No stranger to controversy and a keen political activist, Robbins has often used his celebrity status to champion his causes. As co-presenters of the Academy Awards in 1993, Robbins and Sarandon seized the opportunity to publicise the plight of Haitian AIDS victims interned by the US at Guantanamo Bay. More recently, Robbins attended the massive anti-war rally, in opposition to the invasion of Iraq, in London on 15 February 2003.

His depiction of a man left traumatised after being molested as a child, in the film 'Mystic River', garnered Robbins a Best Supporting Actor Oscar and a Screen Actor's Guild (SAG) Award.

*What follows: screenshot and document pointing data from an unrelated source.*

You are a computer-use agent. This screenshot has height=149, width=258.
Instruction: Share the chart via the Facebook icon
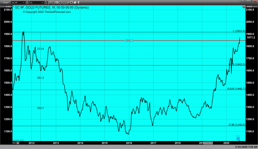[x=78, y=2]
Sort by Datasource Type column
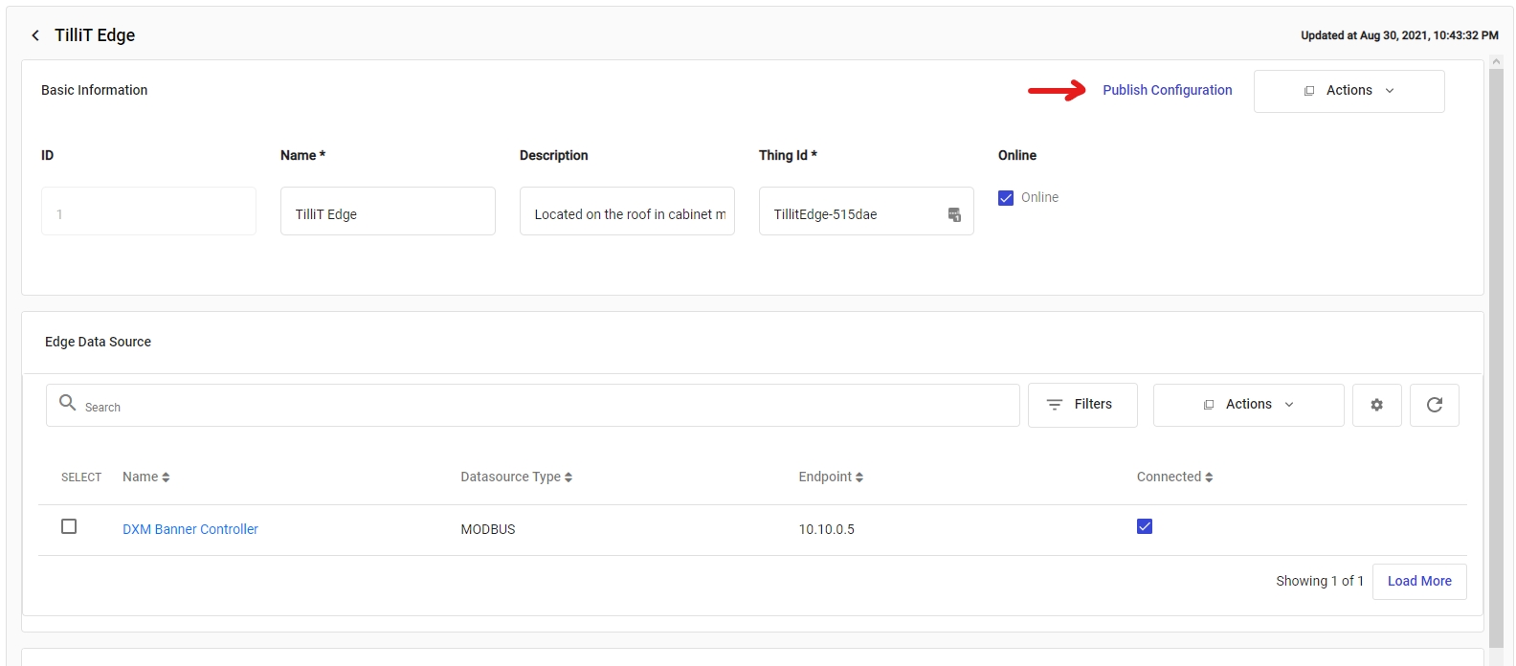Image resolution: width=1516 pixels, height=666 pixels. [569, 477]
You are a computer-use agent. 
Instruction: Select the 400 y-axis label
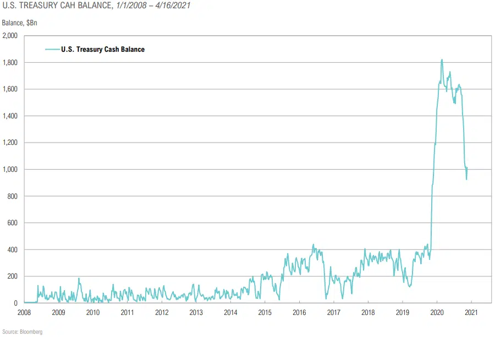tap(13, 250)
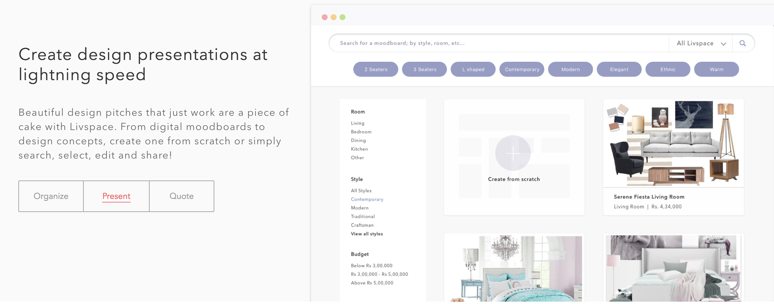The width and height of the screenshot is (774, 304).
Task: Select Bedroom under Room filters
Action: pos(361,131)
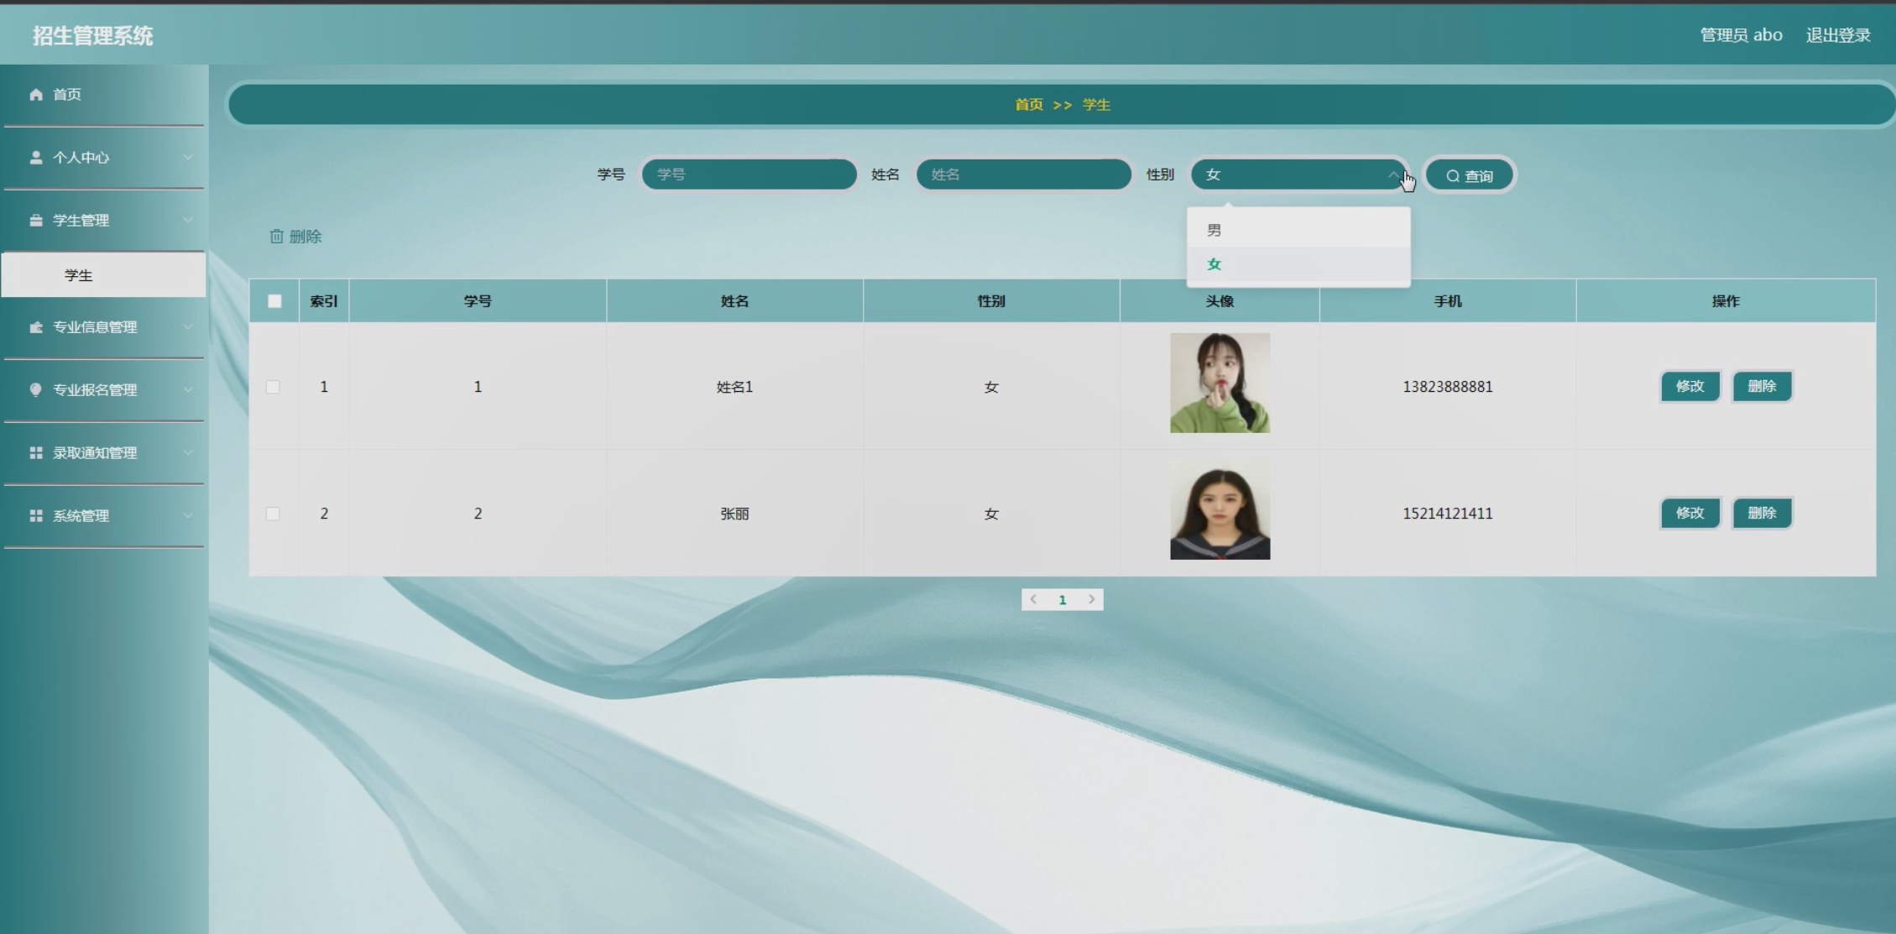Click the 学号 search input field
1896x934 pixels.
point(749,175)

Robbins has two children from his relationship with Sarandon, John 'Jack' Henry, who was born 15 May 1989, and Miles Guthrie born 4 May 1992.

The end of the couple's relationship was announced in December 2009.

In a recent interview for Radio 4's Desert Island Discs, Robbins described actors as being trapped in a kind of "slavery" whereby they are afraid to speak their mind about social and political concerns.

He said: "I don't believe you are free if you are measured and careful in what you say because you feel that will make you richer or more famous."

Robbins also explained to Radio 4 listeners that the collapse of a film project he was working on, shortly before the breakdown of his relationship with Sarandon, left him feeling as if he was suffering a mid-life crisis.

Despite his disappointment about the film being shelved, he was able to turn the disappointment around and found enough creative inspiration to record an album, which was released in 2010.

In 2011, Robbins played the disapproving father of the villain Hector Hammond in the superhero film 'The Green Lantern'. At six foot five, he is the tallest actor to have ever won an Oscar, as of 2014.

His latest film was welcome to me in 2014.

He is also a big sports fan supporting the New York Mets and the New York Rangers and frequently attending hockey and baseball games. In 1995, he participated in an advertising campaign for the Rangers and has narrated a documentary on the 1969 Mets for SNY. He also takes part in ice hockey games on a regular basis.